The Market and Economic Re­search Division at Bankmed, a pri­vate Lebanese bank, estimated in a recent study that tourism’s con­tribution to the country’s gross do­mestic product (GDP) fell from 29% in 2010 to 19% in 2013 before recov­ering somewhat to 21% in 2014.
“As the tourism sector was severe­ly affected by the domestic and re­gional instability, total employment in tourism dropped by a steep 20.9% to reach 225,000 employees [over the same period],” it said.
The total number of tourists slid from 2.1 million in 2010 to 524,000 in the first five months of 2015. Tellingly, the report cited a fall in the number of Arab tourists from 895,000 in 2010 to 179,000 in the first five months of 2015.
Arab tourists visiting Lebanon, who mainly come from the Gulf, “preferred coming in their cars via Syria”, a travel agent said. “With Syria at war since 2011, it is normal to see their numbers shrink. If Gulf Arabs have to travel by plane for summer vacation, they would go to Turkey or Eastern European desti­nations.”
Security concerns have been det­rimental to the sector as Gulf Arab states have at times banned their citizens travelling to Lebanon or warned against it. Central to such decisions is the involvement of Ira­nian-backed Hezbollah in the Syrian war and accusations of it meddling in the affairs of Bahrain and Yemen.
Nevertheless, there are govern­ment and private initiatives to boost tourist numbers. For example, Fran­sabank, a Lebanese private bank, has tried to encourage Chinese tour­ists to visit the country. Under the auspices of Tourism Minister Michel Pharaon, the bank hosted Chinese travel agencies for a week-long tour in October, hoping that Chinese tourists would follow.
Lebanese Health Minister Wael Abu Faour voiced optimism in June about medical tourism, estimating its annual revenues at $7 billion.

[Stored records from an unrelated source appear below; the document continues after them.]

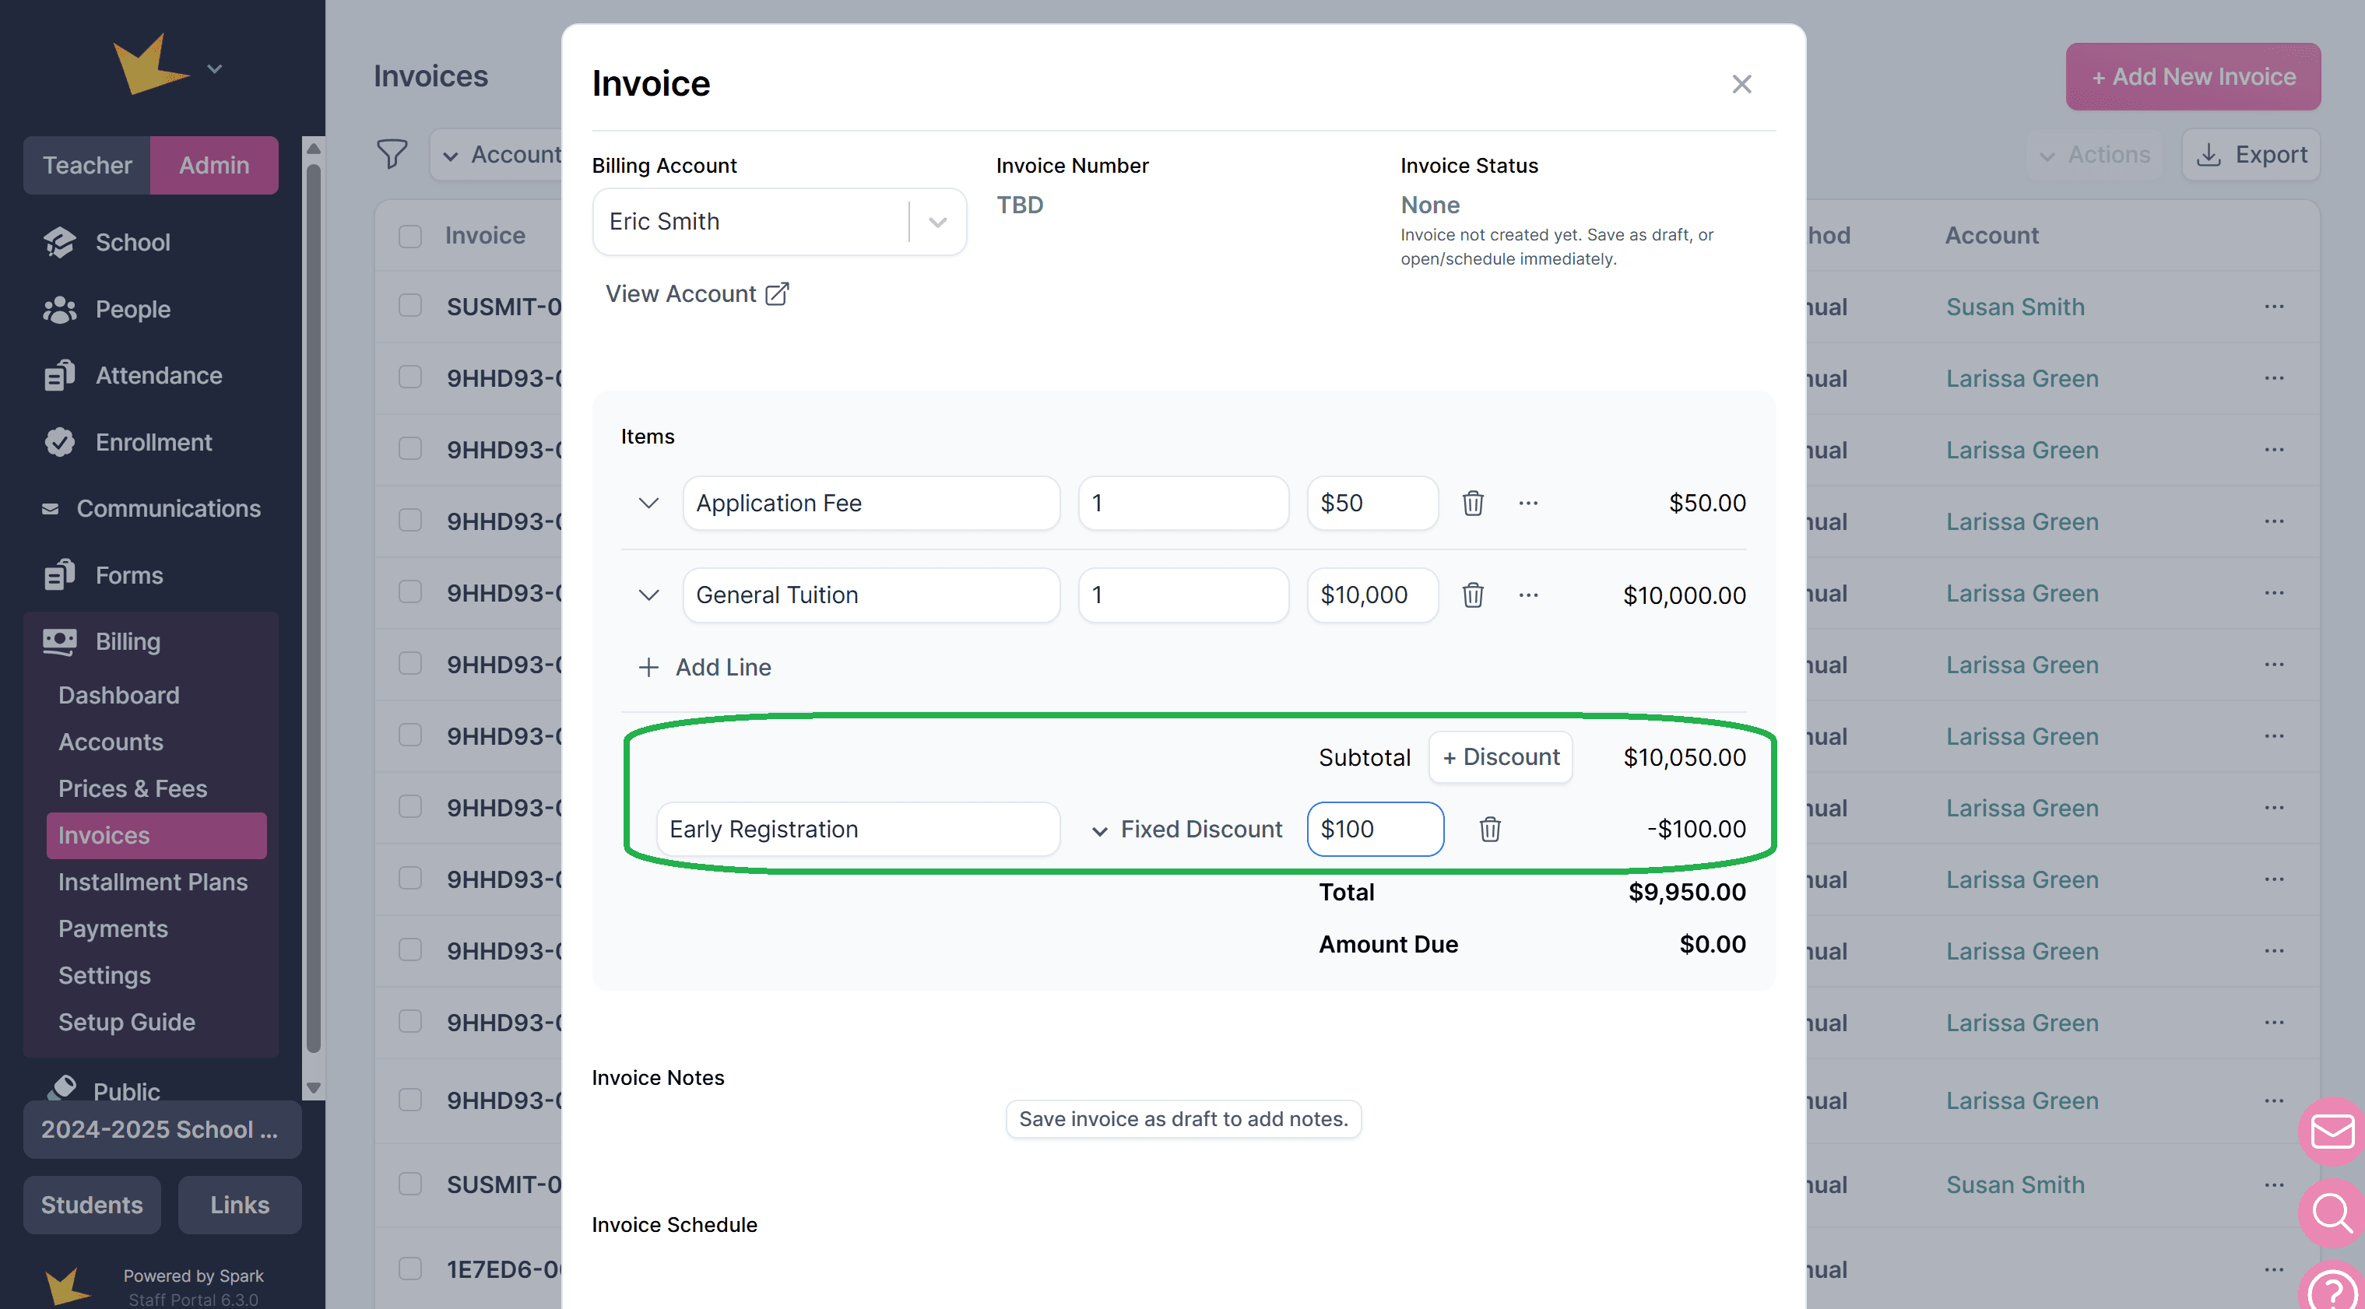
Task: Click the Early Registration discount name field
Action: [857, 829]
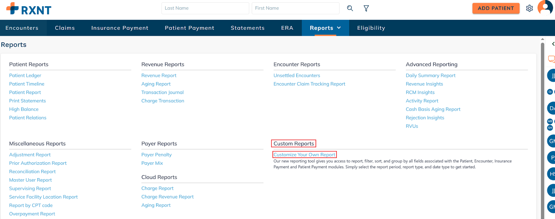Click the First Name search field

(295, 8)
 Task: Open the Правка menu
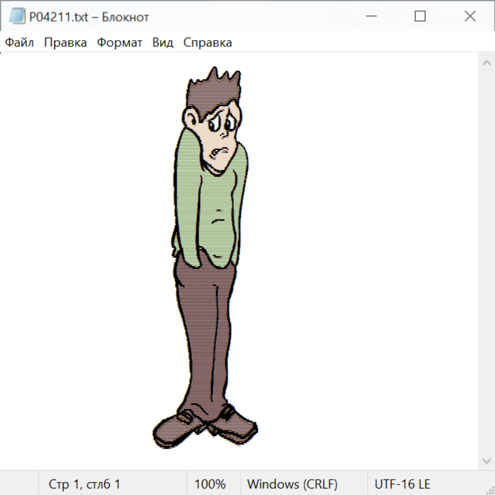[x=65, y=42]
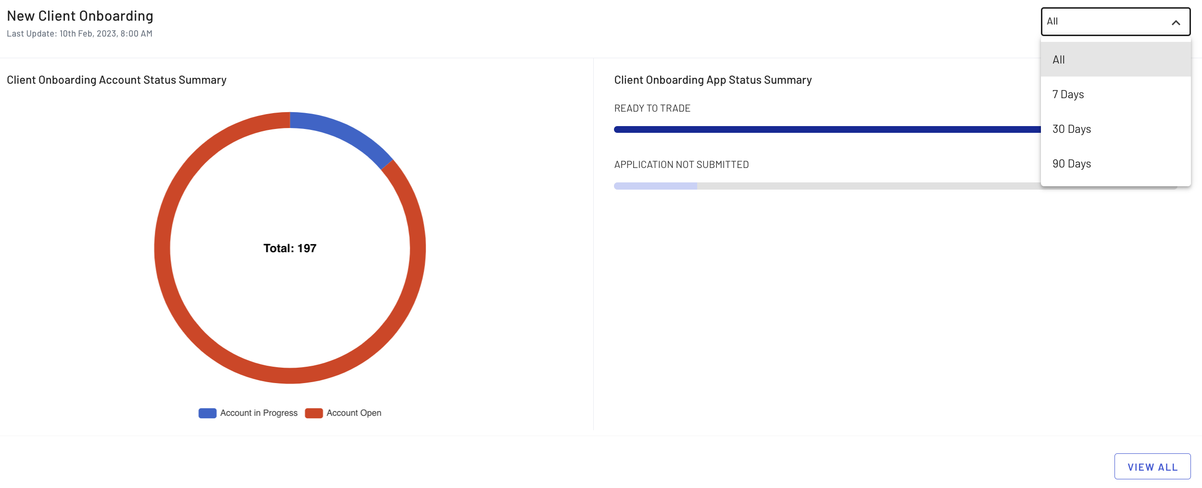Toggle Account Open legend swatch
The height and width of the screenshot is (488, 1202).
(313, 413)
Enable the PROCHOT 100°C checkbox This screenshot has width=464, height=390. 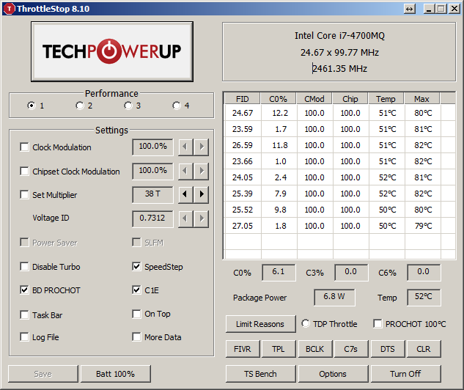point(378,324)
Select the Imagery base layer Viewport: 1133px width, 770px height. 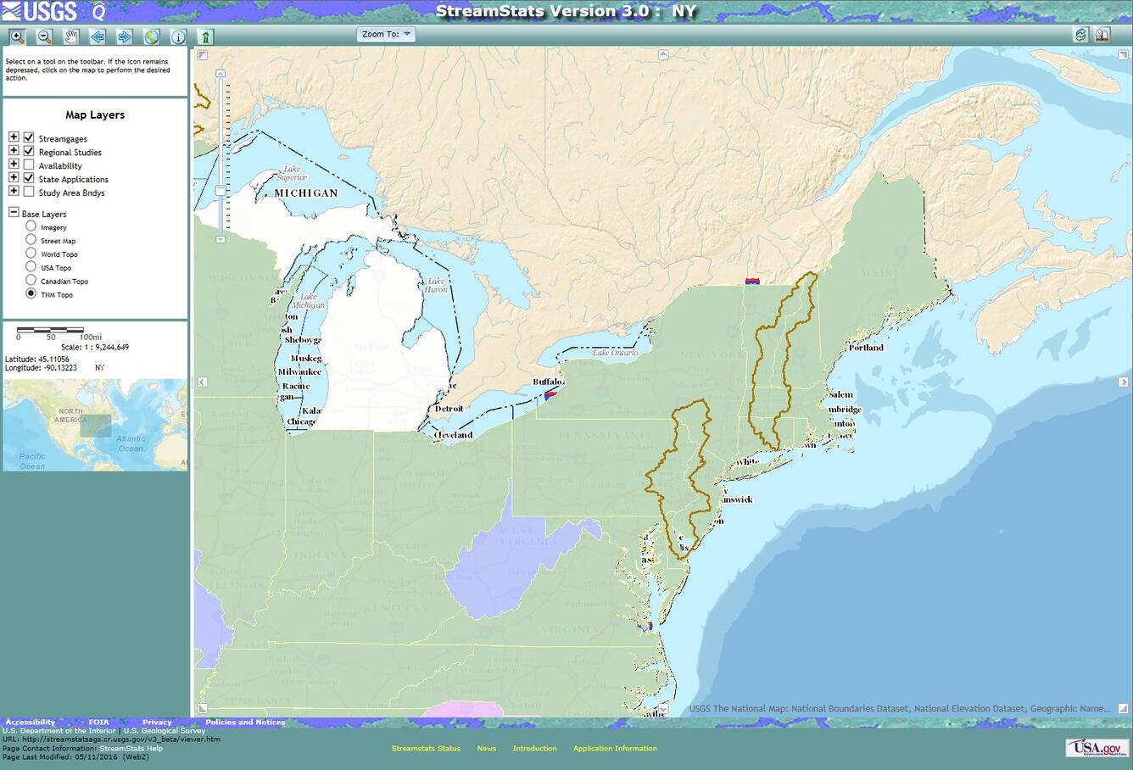click(x=31, y=226)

“Most visitors who come here for treatment are natives of trou­bled countries in the region, such as Syria, Iraq, Yemen and Libya,” a source in the sector said. “But the problem is that this kind of tourism relies on well-off people — the poor cannot make it and the rich go to Europe. Also, it can decline sharply once conditions in source countries improve.”
Full economic reliance on tourism is eyed with caution by some econo­mists.
“You cannot rely heavily on tour­ism when it comes to sustainable economic growth,” said a Beirut-based economist with an interna­tional organisation. “Tourism didn’t save Greece from trouble, for exam­ple.
“If the government in Lebanon is paralysed, banks can encourage productive sectors — agriculture, in­dustry — with soft loans. This would be wise in the long term because you would have something to export when tourism is suffering.”